Anticor : la lutte anti-corruption en danger

Pour beaucoup de gens, « les politiques sont tous pourris ». Ce cynisme, bien qu’injuste pour la majorité des élus, trouve sa source dans des scandales répétés et l’impression d’une impunité récurrente. La France, classée 20e mondiale en matière de corruption, est loin d’être le pire élève, mais les conséquences financières sont lourdes. Ces abus de pouvoir nous coûteraient 120 milliards d’euros par an, soit jusqu’à 600 euros par citoyen.

Inès Bernard, déléguée générale de l’association Anticor, nous a récemment partagé son expérience et ses inquiétudes sur la situation actuelle de la lutte anti-corruption dans le pays.

Fondée en 2002, Anticor est l’une des trois organisations non gouvernementales en France qui possèdent l’agrément permettant de saisir directement un juge d’instruction. Cet outil juridique est essentiel pour éviter les blocages potentiels du parquet, qui demeure subordonné au pouvoir exécutif. « Nous avons besoin de ce sésame pour agir efficacement et contourner les collusions possibles dans certaines affaires sensibles », insiste Inès Bernard.

L’association a joué un rôle clé dans plusieurs dossiers emblématiques, comme l’affaire Benalla ou encore des poursuites contre Alexis Kohler, secrétaire général de l’Elysée, accusé de conflits d’intérêts liés à des sociétés familiales. Mais leur pouvoir d’action reste sous contrôle gouvernemental, ce qui pose de sérieux problèmes.

Une dépendance nuisible

L’agrément, outil indispensable pour Anticor, est attribué par le ministre de la Justice. Cette dépendance rend les ONG vulnérables à la volonté politique du moment. « Pendant plus d’un an, notre agrément n’a pas été renouvelé. Nous avons perdu un temps précieux et une partie de notre pouvoir d’action », regrette Inès Bernard. Cette situation a paralysé de nombreuses procédures judiciaires en cours, privant Anticor de la possibilité de saisir des juges d’instruction indépendants.

Face à ce blocage, l’association a dû engager un recours judiciaire. En septembre dernier, le tribunal administratif a condamné le gouvernement à payer une amende de 1 000 euros par jour tant qu’il ne répondrait pas à leur demande. Le lendemain, en pleine interview avec nous, l’agrément était enfin renouvelé. « C’est une victoire, mais elle ne résout pas le problème de fond : la dépendance de la lutte contre la corruption vis-à-vis du gouvernement en place », précise-t-elle.

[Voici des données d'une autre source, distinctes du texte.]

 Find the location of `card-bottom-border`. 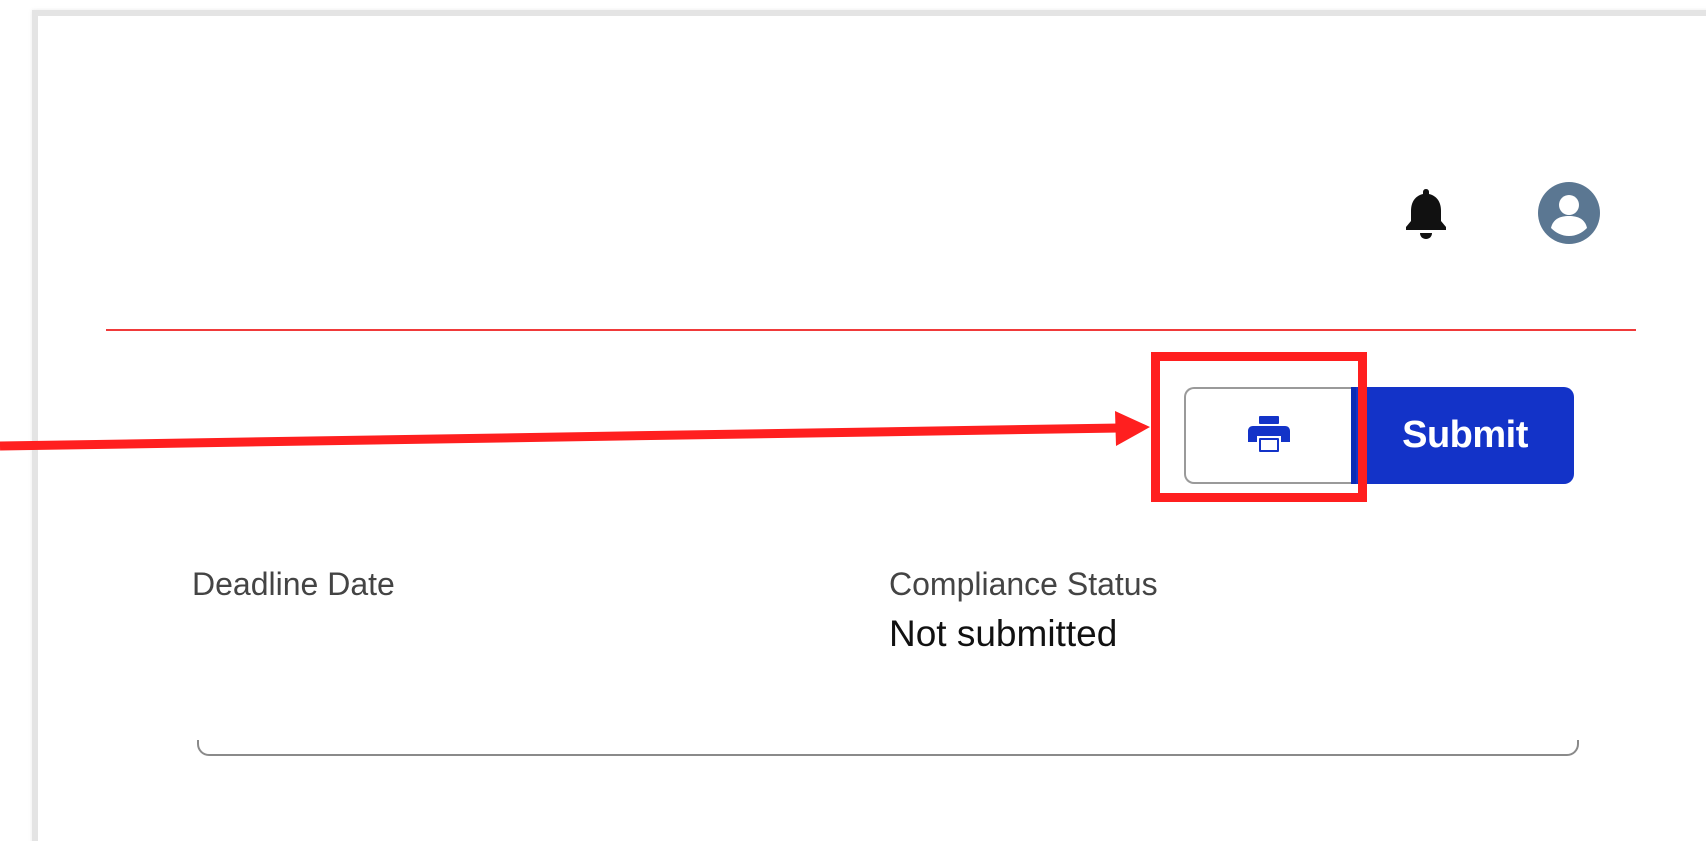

Un système à réformer, un enjeu citoyen

Pour garantir une lutte efficace et indépendante contre la corruption, Inès Bernard plaide pour une réforme structurelle. Elle propose que l’attribution de l’agrément soit confiée à une autorité administrative indépendante et non plus au ministre de la Justice. De plus, la durée de validité de cet agrément devrait passer de trois à cinq ans. « Demander un renouvellement tous les trois ans est une aberration au regard des délais de la justice », explique-t-elle.

Au-delà de ses actions juridiques, Anticor souhaite mobiliser les citoyens. « Nous encourageons chacun à écrire à son député pour demander une modification de la loi. Ce problème d’agrément n’est pas seulement celui d’Anticor, c’est celui de tous les citoyens attachés à la transparence et à la justice », insiste Inès Bernard.

L’association met également l’accent sur la sensibilisation et la prévention. « La corruption favorise l’abstention et le désintérêt des citoyens pour la démocratie. C’est un cercle vicieux qu’il faut absolument briser », ajoute-t-elle.

Un combat à poursuivre

Malgré les difficultés, Anticor continue de se battre avec détermination. Avec plus de 150 procédures judiciaires en cours, l’association reste un rempart essentiel contre les abus de pouvoir. Inès Bernard conclut avec un appel à l’engagement collectif : « Soutenez-nous, relayez nos combats et participez activement à cette cause. La lutte contre la corruption est l’affaire de tous. »

En se faisant porte-voix des citoyens dans ce combat, Anticor montre que la démocratie peut encore triompher face aux détournements et aux abus de pouvoir.